The concept of Net Neutrality is pretty democratic in nature – everyone’s data flows at the same rate, and said data (content and communications of different sorts) is freely transmitted without discrimination or interference by ISPs(Internet Service Providers). Congress ensured, in the 1996 Telecommunications Act, that ISPs like AT&T, Comcast, and Verizon, for example, were prevented from creating essentially an information Autobahn and an information cobblestone path, which would have benefited big business and thrown the rest of us onto the path of much resistance and very very slow communications. Countless small businesses have reached their intended audience without fear of undue filtering, fees or interference as a result.
It has been said that companies like Google and Facebook would never have realized the enormous success they have enjoyed if the Internet had been structured favoring big money.
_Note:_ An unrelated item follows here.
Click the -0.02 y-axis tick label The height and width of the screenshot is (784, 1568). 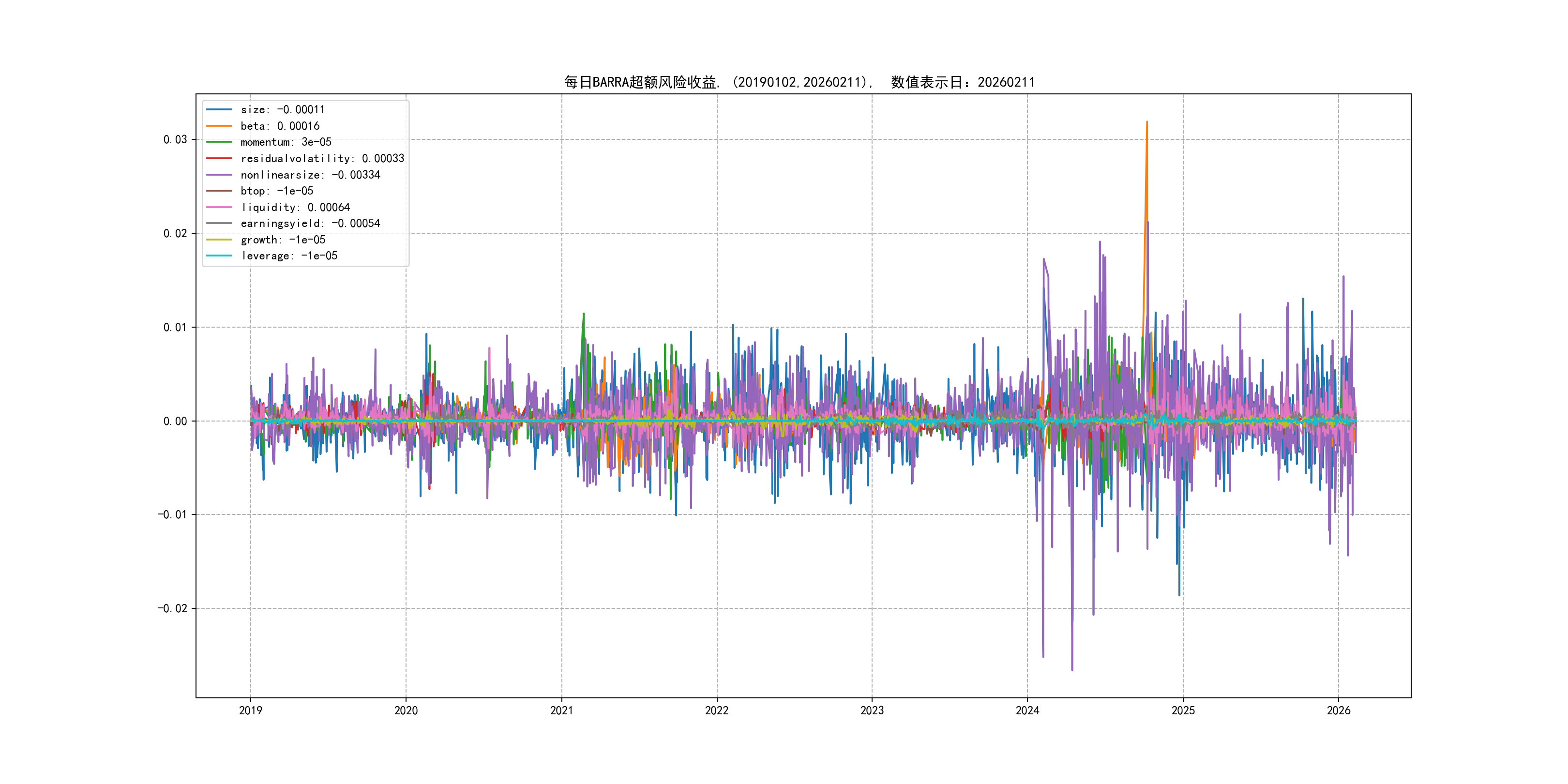click(x=172, y=608)
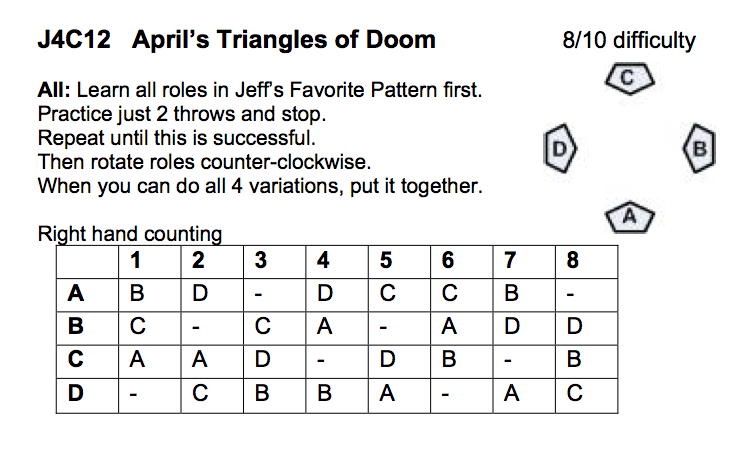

If they had been forced to stay on the low, slow, pay-to-play path from their inception, they’d never have become the household names and key players in modern search, content, and social media that they’ve become.
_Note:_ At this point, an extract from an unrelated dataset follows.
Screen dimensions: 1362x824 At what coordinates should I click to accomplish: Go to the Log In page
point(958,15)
The Internet is currently considered an information highway, and, as such, has remained outside of normal telecommunication fee structures and rules. This designation was intentional, and when Congress enacted the rules they understood how critical the ISPs’ roles were as gatekeepers, and preventing undue blocking or filtering was the primary goal – keeping things fair and truly ‘open’ from a data transmission standpoint was the driving ideal.
All was well in the land, and then things started to get complicated as they tend to do when big information and big money factor in.